Creating a budget is one of the most important steps when setting a financial goal. It helps you see where your money is coming from and going so you can better divvy up your funds.

With a budget, you can:

  • Set purchase limits
  • Eliminate wasteful spending
  • Earmark funds for various goals (including a future home)

Once you know how much you can afford to save each month, you can also automate those savings with transfers into a dedicated account. This is known as a sinking fund, where you consistently save money for one-off or irregular expenses.

2. Downsize your expenses

Once you have a budget in place, you can identify areas where you may be able to trim the fat. By reallocating those funds toward your home savings, you may be able to purchase a property even sooner.

Some ways to reduce expenses include:

  • Buying items at a discount or in bulk
  • Limiting “fun” spending such as eating out at restaurants or buying new clothes (remember: it’s just temporary)
  • Sharing certain resources and products with family (such as subscriptions)
  • Taking advantage of free services and products (such as downloading free ebooks from your community library instead of buying the newest titles)
  • Negotiating down recurring expenses (think: calling your cable, internet, and insurance providers to see what discounts or lower-cost plans may be available)

Cutting your spending is rarely fun, but it can help you save hundreds of dollars a month if done properly. This can go a long way toward your homebuying plans.

3. Pay off debt

Debt can be expensive and hold you back from other financial goals. “Paying off high-interest debt should be a top priority,” says Jamie Curtis, a global real estate advisor at Sotheby’s International Realty. This is especially important for high-interest debts such as credit cards, which can have interest rates well into the double digits.

If a chunk of your monthly income is going to high-interest debt, consider focusing on paying down your balances first. By refinancing or eliminating these debts, you can potentially save thousands per year, which you can then allocate toward your home savings.
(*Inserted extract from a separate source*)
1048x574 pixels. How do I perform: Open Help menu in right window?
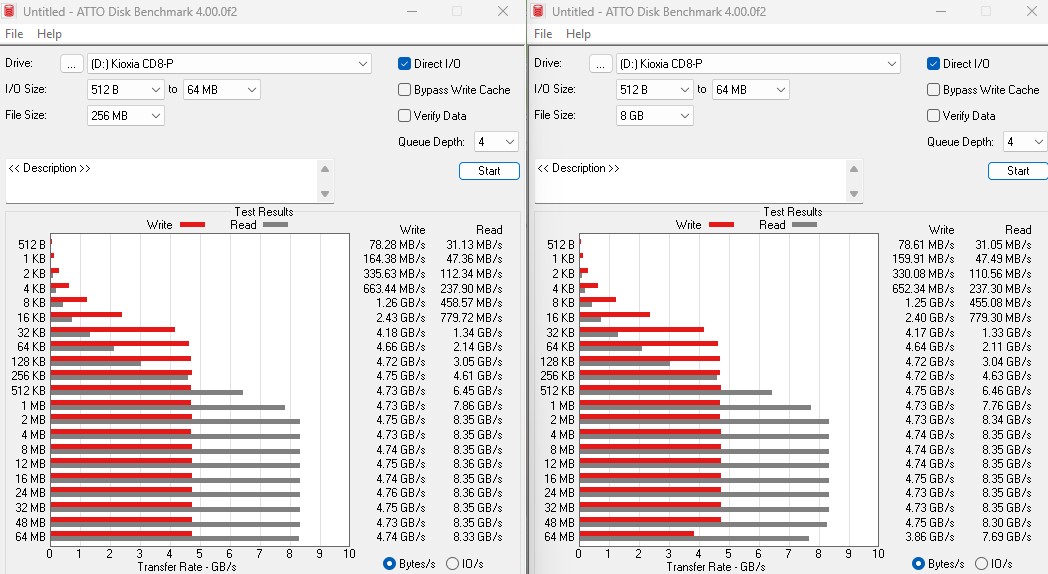tap(578, 34)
You can also reduce or eliminate the interest charges on your existing debt by:

  • Moving credit card balances to a card with a 0% APR balance transfer offer
  • Refinancing auto, personal, or private student loans to a lower interest rate
  • Taking out a personal loan to consolidate higher-interest debts

4. Increase the income from your main job

Sometimes, cutting your household expenses isn’t enough. Or it might not be realistic. Finding ways to make more money is also helpful, and there are a few ways to go about it.

First, consider asking for a raise. If you’ve been in your position for a while without an increase in pay, and you can make a good case (maybe you recently reached a big milestone or helped the company save money), this may be the most effective route. You might also consider asking for a promotion if you’re willing to take on additional responsibilities or roles in exchange for higher pay.
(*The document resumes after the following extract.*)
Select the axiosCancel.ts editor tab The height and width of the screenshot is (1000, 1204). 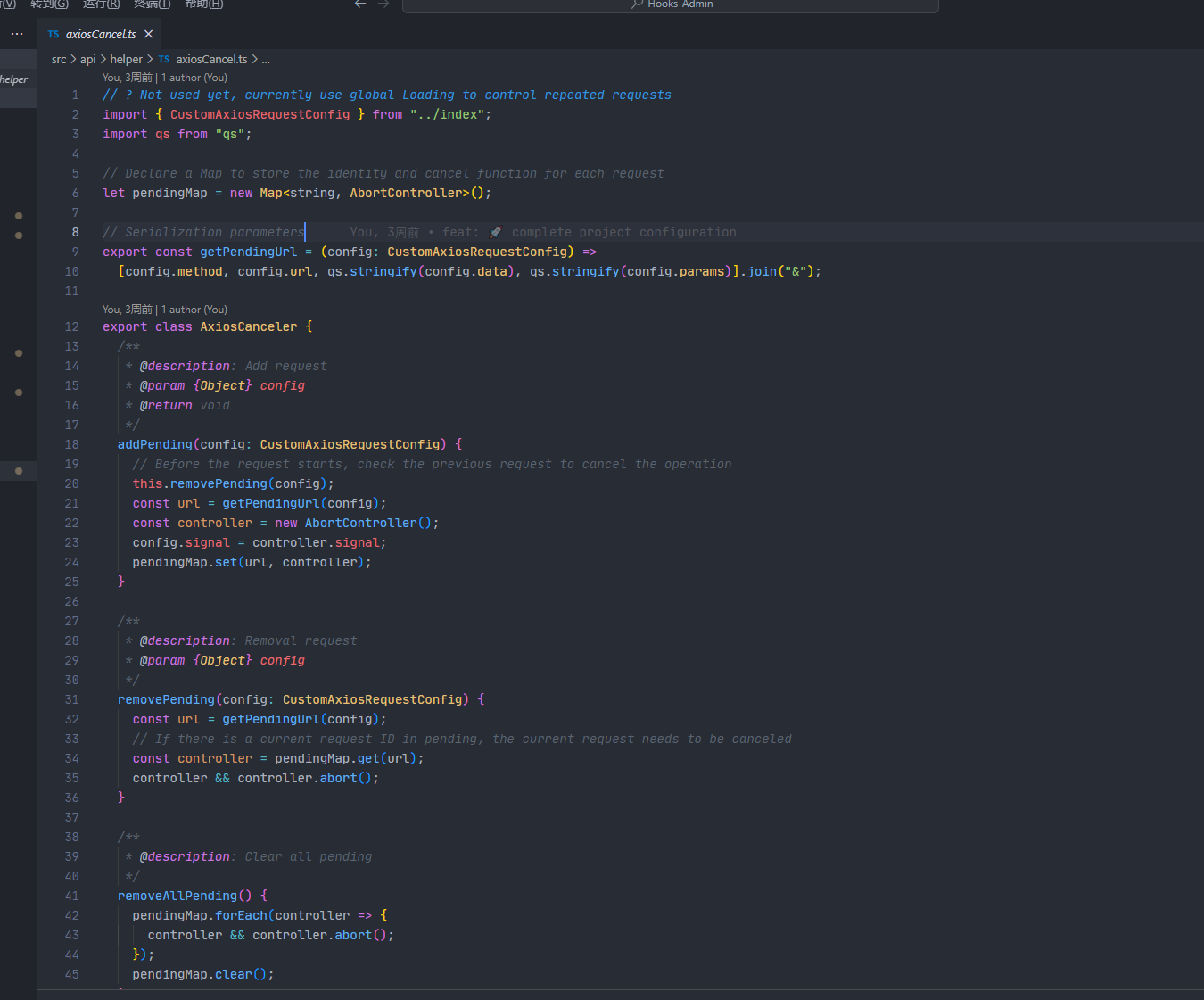(100, 34)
If your employer denies your request or there isn’t room in the budget for a pay increase, you might want to look for a new job that pays more. The Pew Research Center found that 63% of U.S. employees who left their jobs in 2021 did so because of the pay. And 60% of workers who changed employers between April 2021 and May 2022 experienced an increase in wages.

5. Look for other ways to earn

Aside from your day job, there are also ways to amplify your earnings (and boost your savings efforts) on the side.
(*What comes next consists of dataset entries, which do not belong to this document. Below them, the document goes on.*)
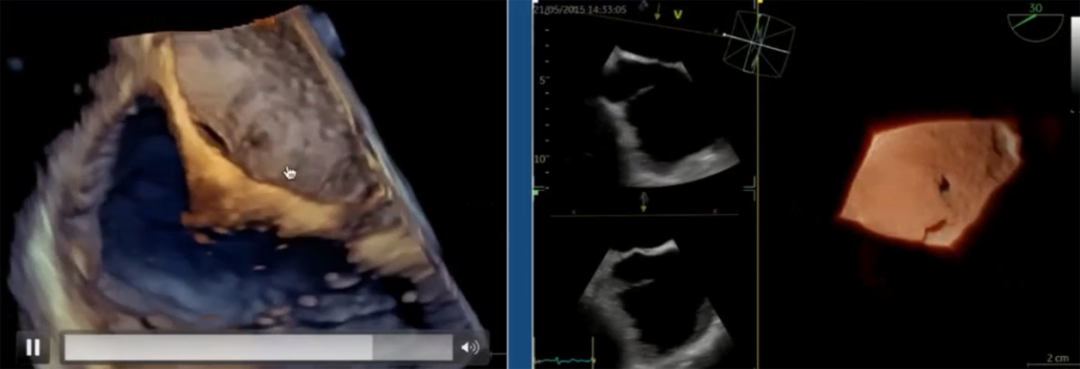Click the unplayed end of the progress bar
1080x369 pixels.
[x=413, y=348]
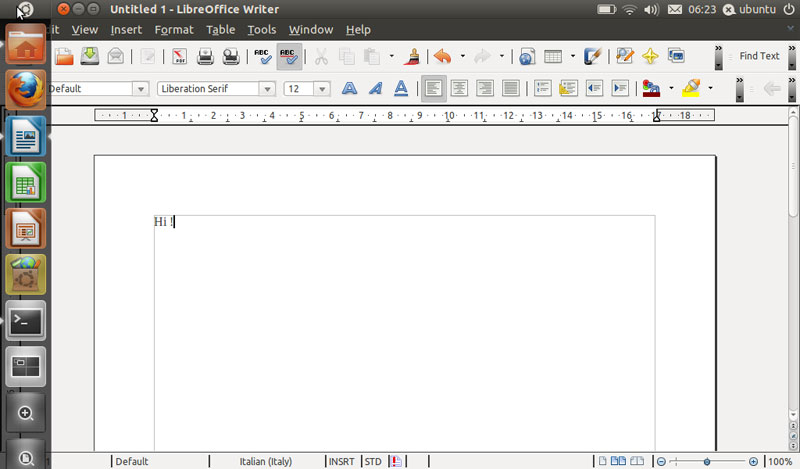Click the zoom slider in status bar
This screenshot has width=800, height=469.
pos(707,461)
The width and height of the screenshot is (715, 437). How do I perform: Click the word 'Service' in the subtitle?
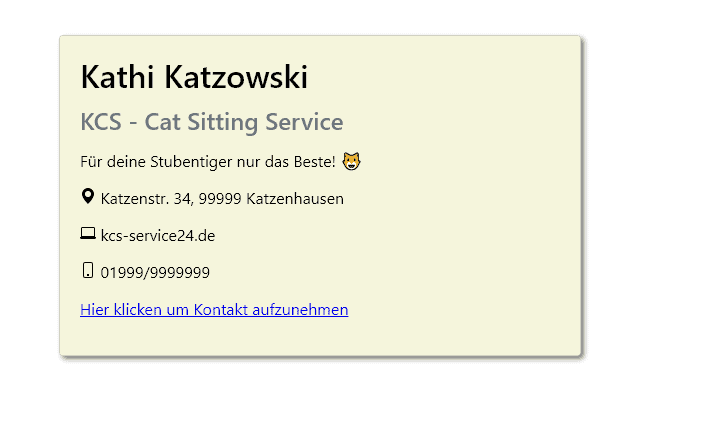(x=304, y=122)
Taking on a side hustle has grown in popularity in recent years. About 10% of workers today say that they have a side gig in addition to their primary job. To earn extra cash, consider taking on an additional part-time job, doing freelance work, monetizing your hobby, or even renting out your car or a room in your home. Just be sure that whatever you choose wouldn’t present a conflict of interest or breach any noncompete agreements you signed with your current employer.

6. Plan for the extras

Aside from your down payment, you’ll need to plan for a few other expenses involved with buying a home. Some out-of-pocket expenses to expect include:

  • Closing costs: These are the administrative costs associated with getting a mortgage, including origination fees, title searches and insurance, taxes, and other miscellaneous fees, which typically run about 2%–5% of the total loan amount. They can often be rolled into your mortgage principal if you don’t have the cash on hand, but that will increase the size (and cost) of your loan.
  • Moving expenses: Relocating from your current place to your new home will likely require hiring some professional help, as well as spending money on boxes, bubble wrap, etc. Plus, you may need to perform some initial home repairs or upgrades to make your new home move-in ready.
  • New furnishings and appliances: You might also need to invest in things like a new couch, dining table, refrigerator, or bedroom set, especially if your new home is bigger than the last. Be sure to account for expenses that help make your house more comfortable and livable.

Planning for each of these expenses is important, as is finding the right balance between saving enough money and timing your purchase so it works for your family.